Also, there are users who would predominantly use home and/or public charging, and BSS services only occasionally, e.g. during longer trips. These users are generally interested in taking care of their own battery and would not be interested in having their battery swapped for one of unknown characteristics, i.e. state-of-health. For these type of users, the BSS would be used to swap on the way to their long-distance destination, and they would require another swap on their way back, where they would retrieve their original battery, which has been charged in the meantime.

II. LITERATURE ON EVS AND BSSS

In the concept of decarbonizing the energy sector and moving to an all-electric energy system supplied by renewable energy sources (RES), the electrification of transportation is one of key pillars. The variable and uncertain nature of RES requires balancing and participation of flexible and controllable sources, especially on the consumer side. As EV are parked during most of the day, by plugging them and enabling their individual charging requirements in time, they become a valuable resource for mitigating the intermittent nature of RES [7]. Providing these additional flexibility services results in lower power system operating costs, meaning that the EV owner could in return also have substantial benefits [8], [9]. While this might eventually happen, majority of strategies today evolve around making EV charging available at as many locations as possible and shortening the time for service provision by installing fast chargers. The belief is that the experience of owning an EV should match that of owning a conventional vehicle since an average user will not choose a new product if it does not provide the same level of comfort. Detailed analysis of travelling behaviour has shown that EVs can match driving needs for 84% of travels taken; this number increases even more if the users are willing to make small changes in driving behaviour, such as more frequent charging [10]. Further development of the technology, by increasing the battery's specific energy to an Advanced Research Projects Agency-Energy (ARPA-E) target value of 200kWh/kg while keeping its mass constant, would mean EVs can satisfy almost 96% of traveling demand with no changes in users behaviour [11]. It is interesting to notice that while several research surveys, from a couple of years back, have shown large interest in EVs as the next vehicle of choice [12], less than 2% of personal vehicles today are electric [13].

Challenge of having more EVs on the road lays as much in social acceptance as it does in overcoming technical barriers.

In order to overcome the anxieties potential users have on range, charging times, charger locations and charger availabilities, especially during longer travel distances, different business models and options are being developed. The concept of BSS is intriguing due to several aspects; besides providing the charging service times superior to even classical gas stations, it maintains the capability of slow chargers to provide flexibility to the power system [14]. By combining these two effects BSS concept seems as it might be an appealing option to both the utilities/system operators and EV users. There is an increasing number of papers and technical reports dealing with the BSS siting, sizing and operation, e.g. [15], [16].

────────────────────

Directives:
A – The excerpt on electric vehicles and battery swapping names the worries that potential users have. List every one of them.
B – According to the excerpt on electric vehicles and battery swapping, what share of personal vehicles today are electric?

Information shown:
────────────────────

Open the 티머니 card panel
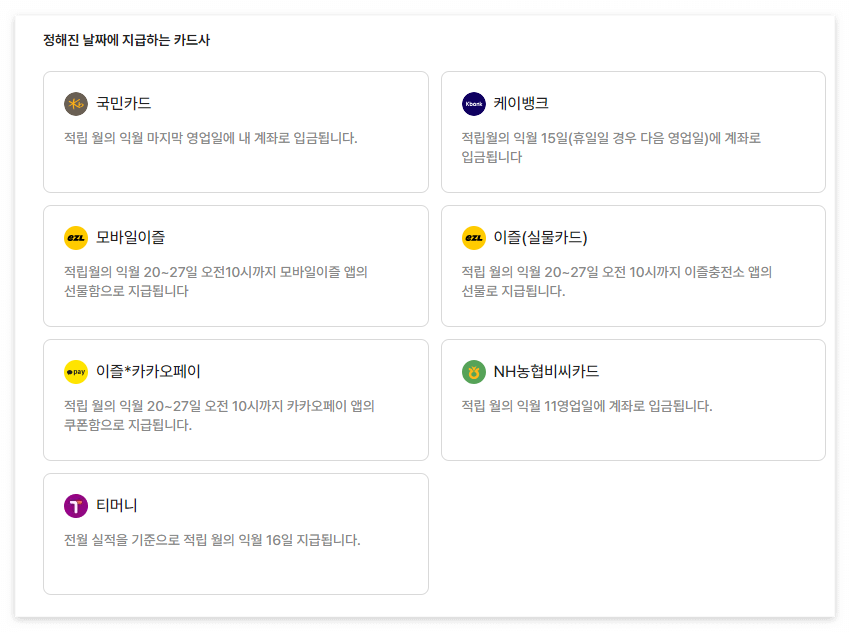 pos(236,533)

────────────────────

Solutions to the exercise:
A –
- Range
- Charging times
- Charger locations
- Charger availabilities

B – Less than 2%.